FlatPriorModel#

jeanspy.model.FlatPriorModel

See methods and properties for individual lookup pages, or the alphabetical API dictionary to search all classes. The full class contract and existing member anchors are retained below.

class jeanspy.model.FlatPriorModel(config, show_init=False, submodels=None, **params)#

Bases: jeanspy.model.Model

Finite uniform bounds in explicitly named sampling coordinates.

The DataFrame is the single source of truth for evaluation and sampling. A generated template must be filled in before constructing this model.

Notes

Inputs and units. config is a pandas DataFrame indexed by ordered parameter names, with finite lower/upper columns, or a CSV path. sample(size) uses NumPy’s random state. write_config_template writes a CSV template.

Returns and shape. A validated prior object; sample returns coordinates with trailing parameter axis. lower/upper are array copies. extract_value_by_name expects exactly one parameter vector.

Validity. Unique nonempty names and lower<upper. Bounds apply before log/power transforms. Unfilled default NaN bounds are intentionally unusable for inference.

Errors. Invalid schema/bounds/vector shape raise ValueError or TypeError; missing CSV raises FileNotFoundError.

Backend. NumPy/SciPy CPU; stateful components, with no JAX tracing.

Differentiation. No physical-parameter automatic differentiation on this API.

Examples. examples/docs_inference.py

extract_value_by_name(params, name)[source]#

Extract one named sampling coordinate from a vector of shape (ndim,).

Values retain the prior-coordinate units, including logarithmic units. A wrong shape raises ValueError; an unknown name raises KeyError.

get_index(param_name)[source]#

Return the index of the named parameter in the validated prior table.

An unknown param_name raises KeyError.

is_required_param_names(param_names_candidates)#

Test a sequence of names against this component’s required parameters.

Returns a list of bool with the same length and order as param_names_candidates. Submodel requirements are not included.

load_config(config)[source]#

Load and copy uniform-prior bounds from a DataFrame or CSV path.

CSV input uses its first column as the parameter-name index. The bounds are checked by validate_config before replacing stored data. Returns None; file, parse and validation errors propagate.

property lower#

Return a float array copy of lower bounds, shape (ndim,), in prior order.

property params_all#

Return a flattened Parameters copy of this model and its submodels.

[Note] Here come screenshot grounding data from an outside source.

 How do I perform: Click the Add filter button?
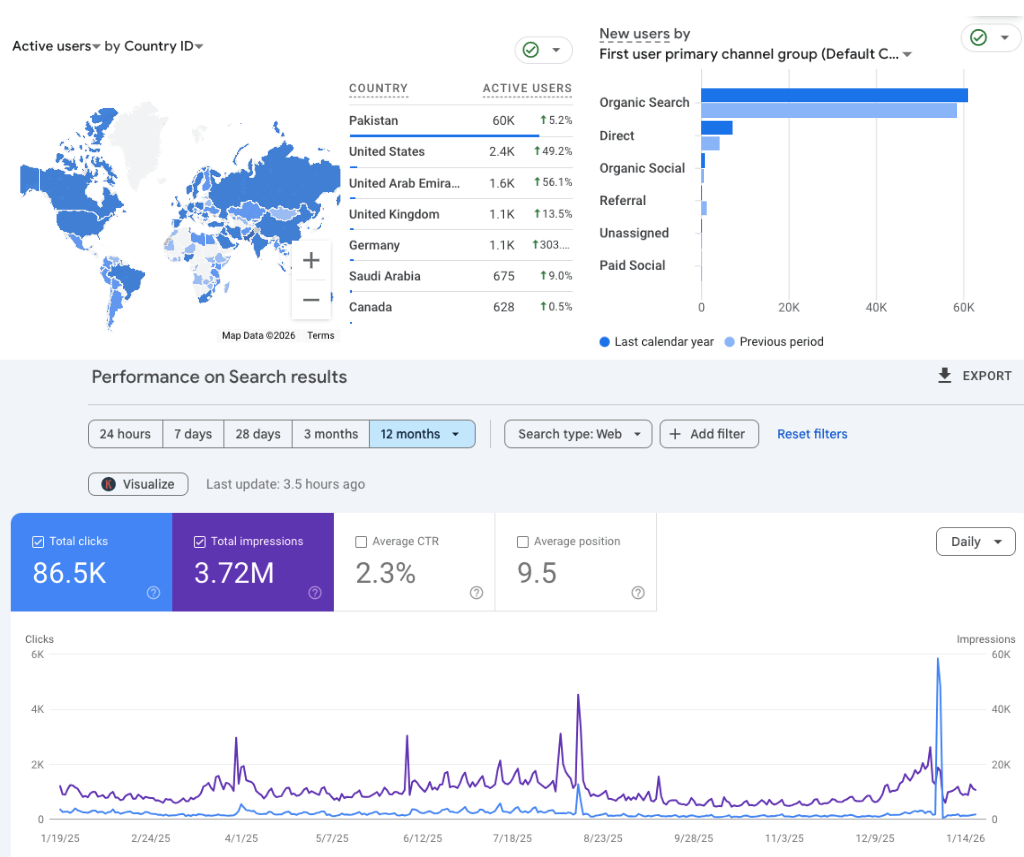point(709,434)
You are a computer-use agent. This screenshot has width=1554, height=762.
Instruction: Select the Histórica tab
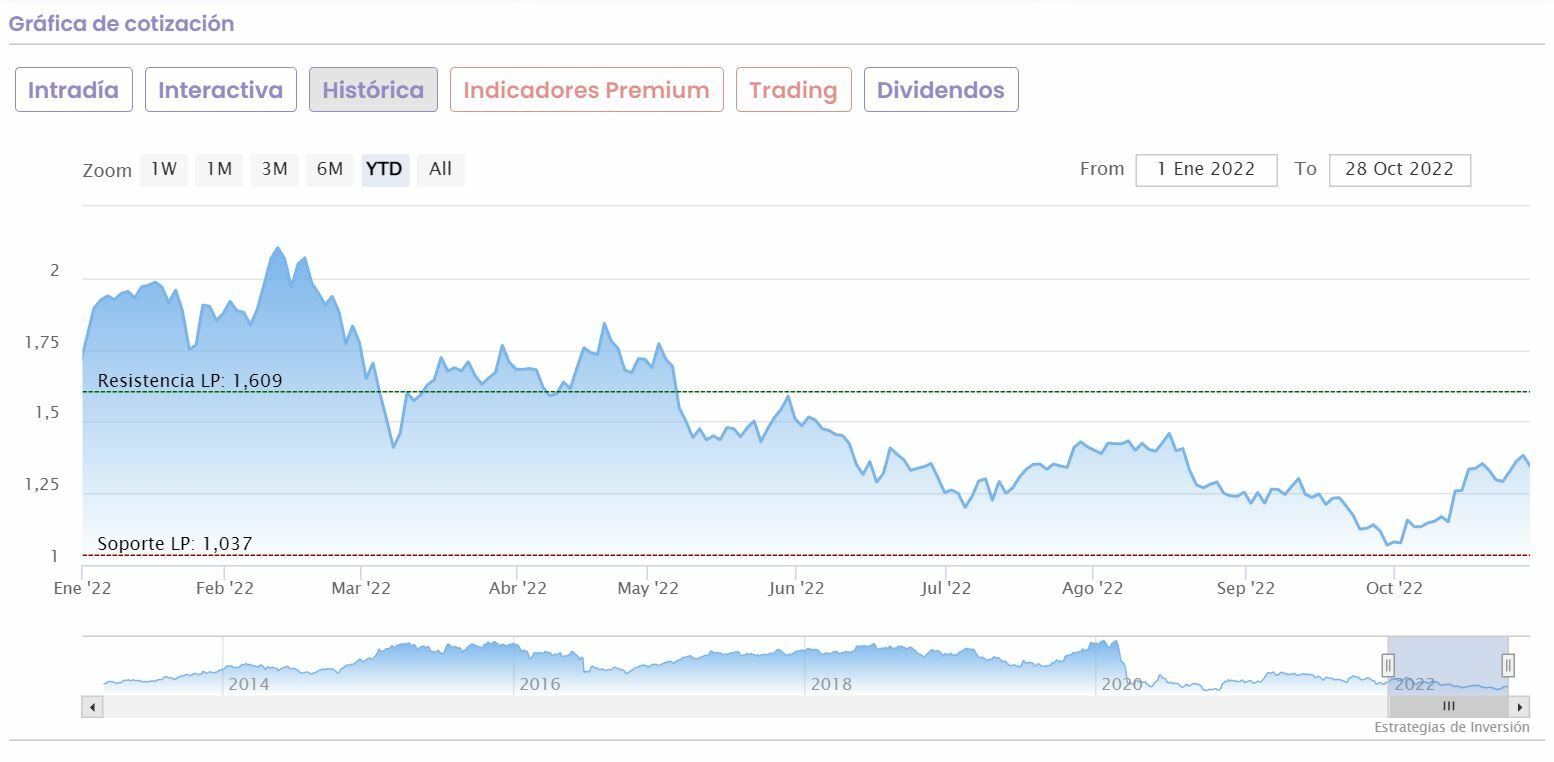click(373, 90)
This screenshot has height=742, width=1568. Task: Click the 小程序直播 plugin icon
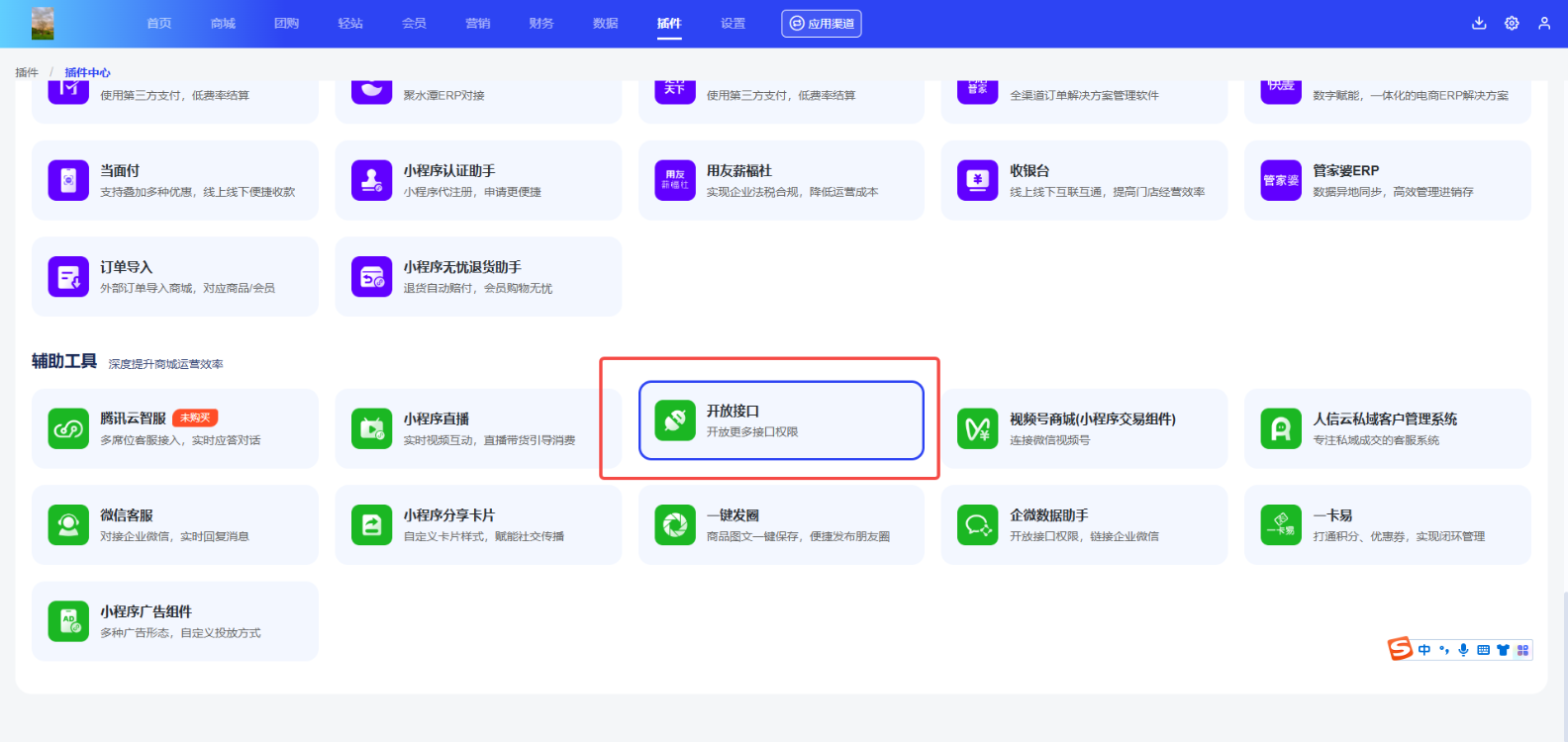coord(371,428)
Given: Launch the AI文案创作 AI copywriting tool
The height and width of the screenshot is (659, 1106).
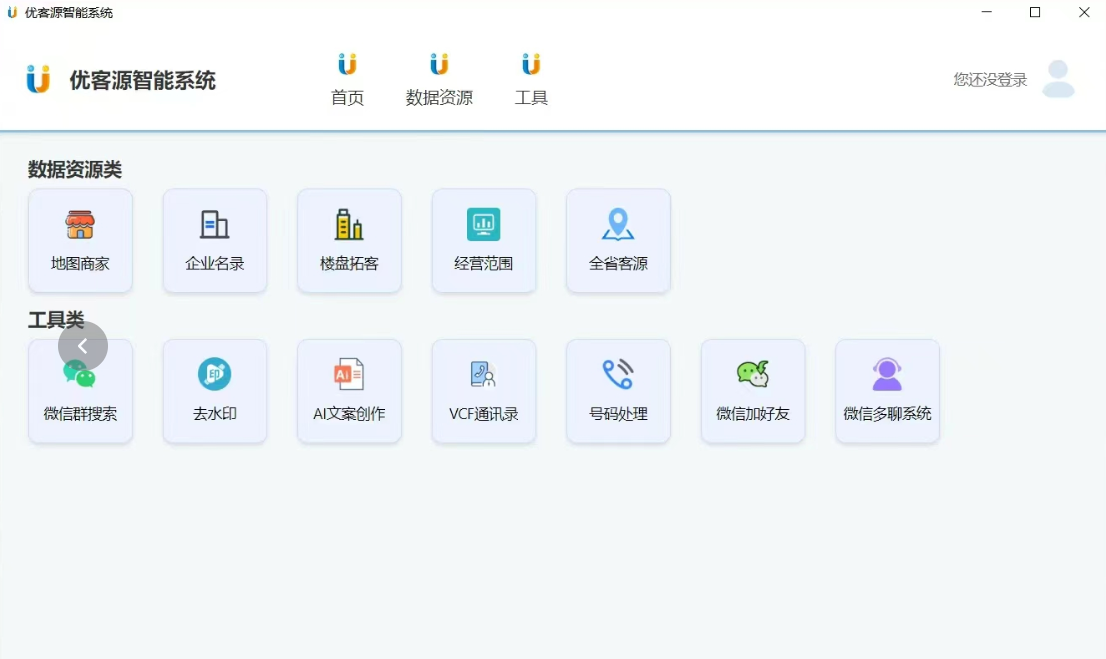Looking at the screenshot, I should [x=349, y=391].
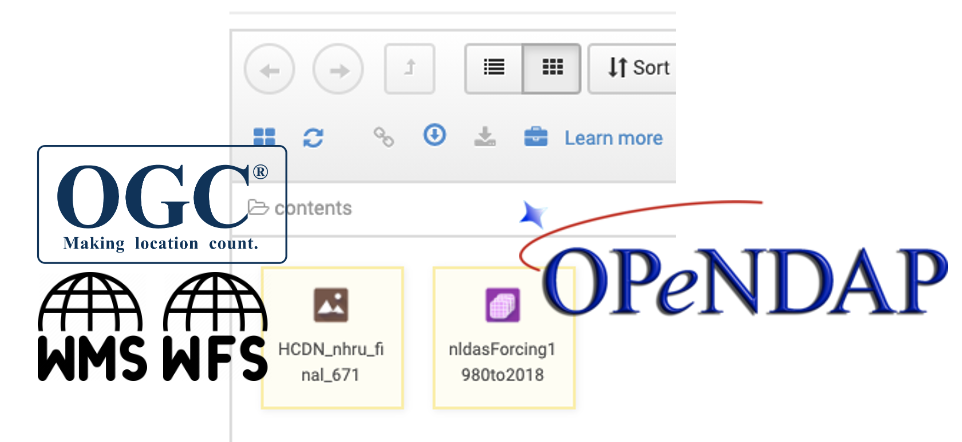Switch to grid view
The image size is (962, 442).
(x=551, y=68)
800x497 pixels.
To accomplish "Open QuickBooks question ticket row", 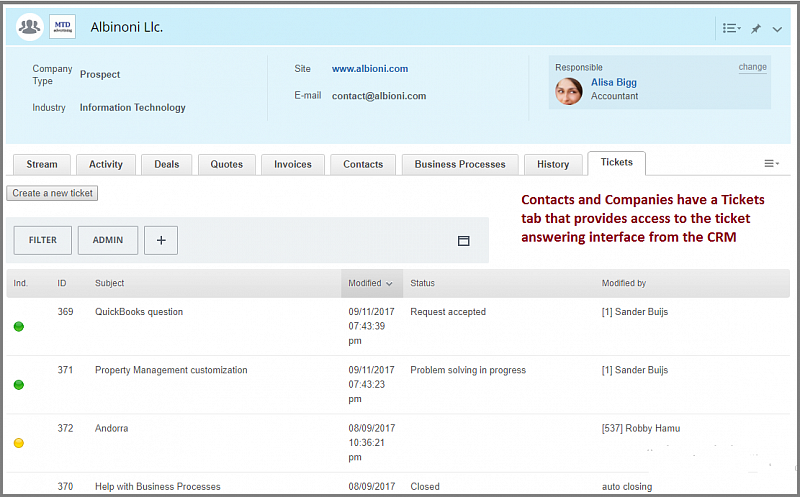I will click(139, 312).
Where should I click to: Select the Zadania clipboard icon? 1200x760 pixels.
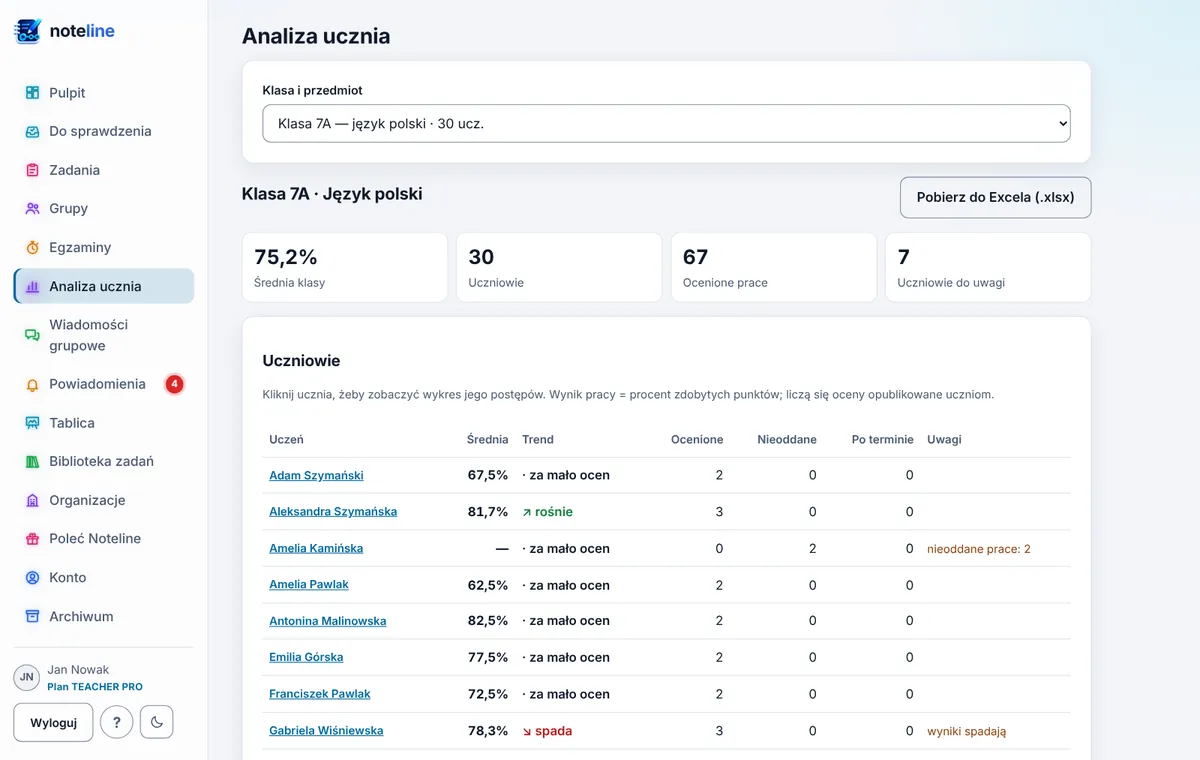coord(32,170)

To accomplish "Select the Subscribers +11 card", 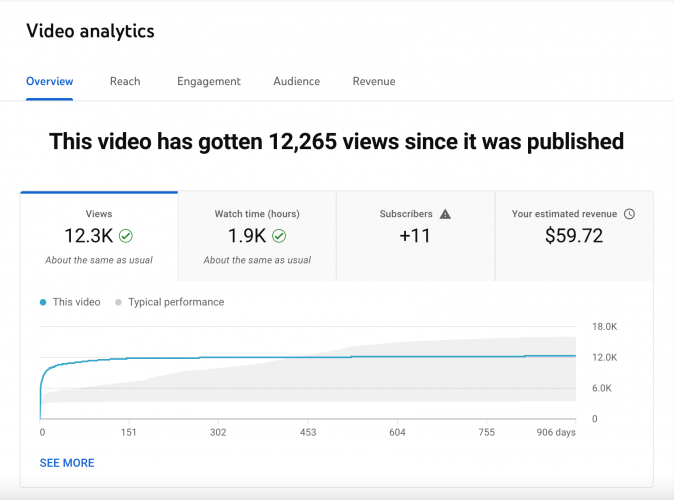I will (415, 236).
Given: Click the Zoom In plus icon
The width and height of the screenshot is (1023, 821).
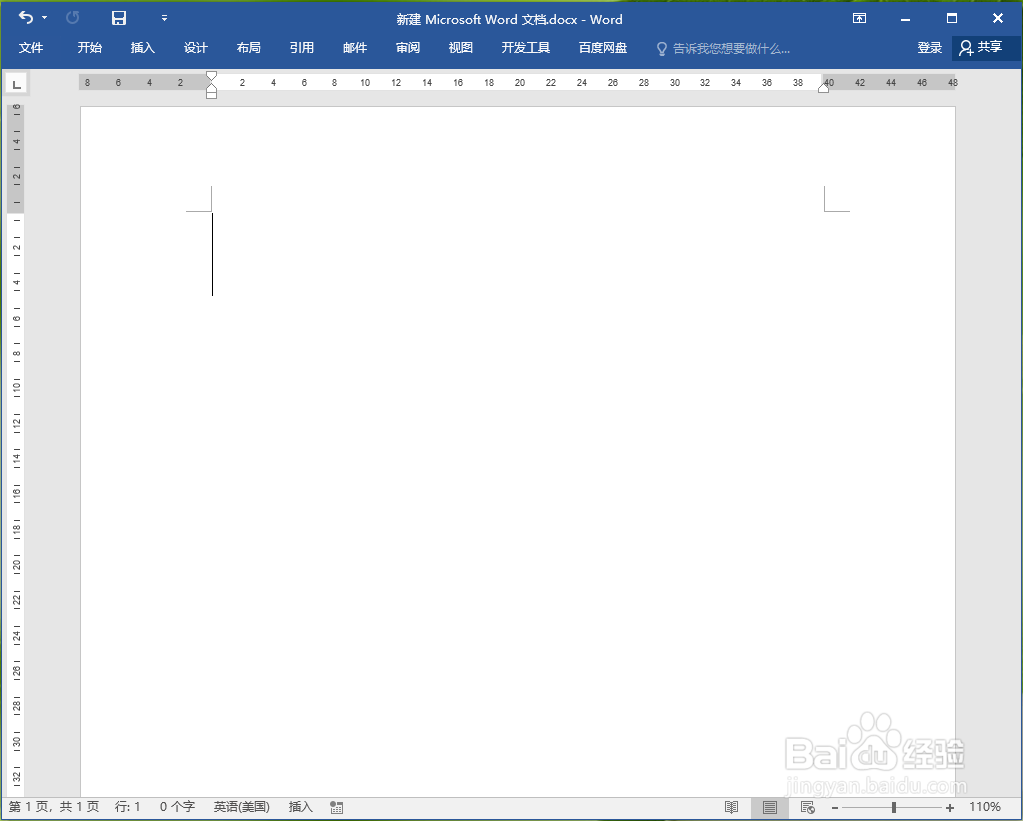Looking at the screenshot, I should [949, 807].
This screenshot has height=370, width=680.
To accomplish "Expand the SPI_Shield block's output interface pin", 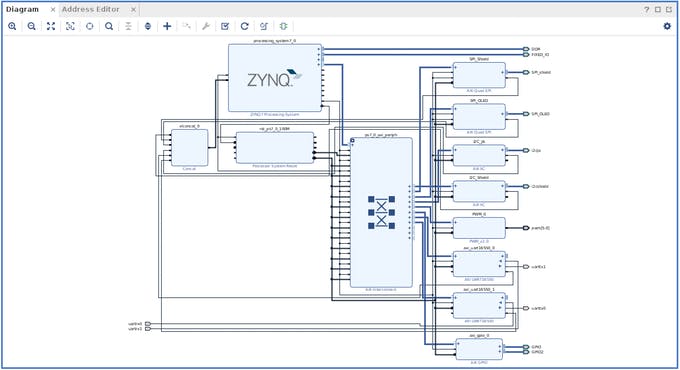I will pos(503,72).
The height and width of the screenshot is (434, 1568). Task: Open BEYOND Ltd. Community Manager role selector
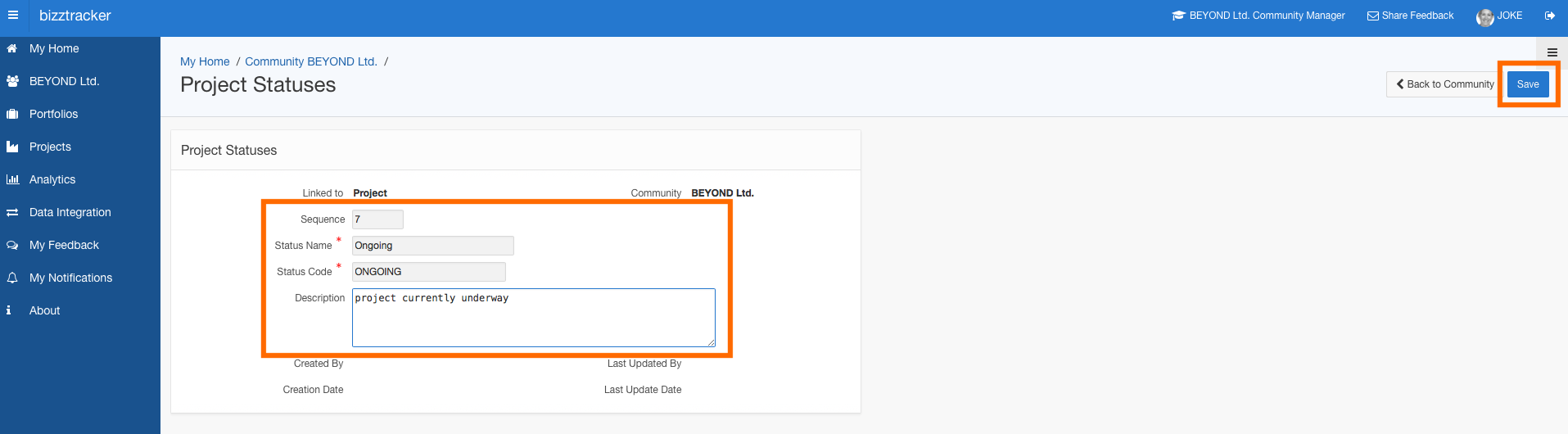pyautogui.click(x=1258, y=16)
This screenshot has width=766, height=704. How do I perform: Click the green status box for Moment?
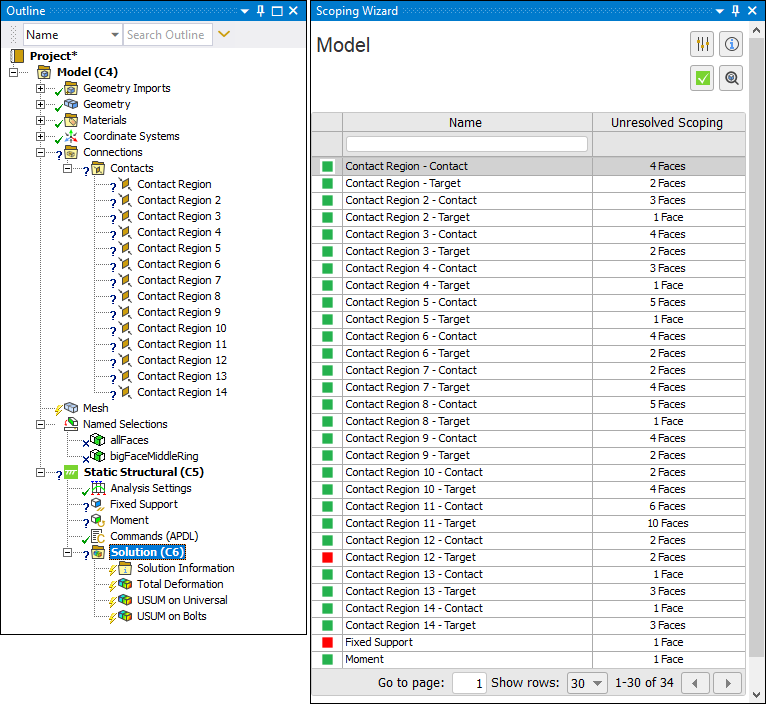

Values retain their physical units. Later submodels overwrite duplicate names; use params_all_with_model_name to retain role-qualified names.

property params_all_with_model_name#

Return a new Parameters mapping with submodel-role prefixes.

Nested names use role:parameter notation. Values retain their physical units; this operation copies the mapping, not nested mutable values.

required_models = {}#
required_param_names = []#
property required_param_names_combined#

Return this model’s and all nested submodels’ required parameter names.

The result is a list in traversal order; duplicate names are retained.

sample(size=None)[source]#

Draw from the finite sampling-coordinate bounds.

Notes

Inputs and units. size is a sample count, tuple of sample axes or None; uses NumPy’s global random state.

Returns and shape. Uniform coordinates with trailing parameter axis; size=None returns one vector.

sampling_identity(sampled_names=())#

Configuration and fixed parameters, excluding changing MCMC coordinates.

update(new_params=None, **kwargs)#

Replace named parameters in the owning components.

Notes

Inputs and units. new_params is an optional mapping/Parameters/Series; keyword values are additional replacements. Names are physical names declared by this model and its components. Unknown names raise ValueError before any parameters are changed.

Returns and shape. None; mutates component parameters. params_all returns the resulting flattened copy.

property upper#

Return a float array copy of upper bounds, shape (ndim,), in prior order.

static validate_config(data)[source]#

Validate a DataFrame of explicit finite uniform-prior bounds.

The nonempty index contains unique parameter names; columns must include unique lower and upper bounds with lower < upper in each row. Returns None. A non-DataFrame raises TypeError; invalid schema or bounds raise ValueError. Use load_config to read a CSV path first.

static write_config_template(fname, param_names, lower=nan, upper=nan)[source]#

Write a template; unspecified bounds deliberately cannot be sampled.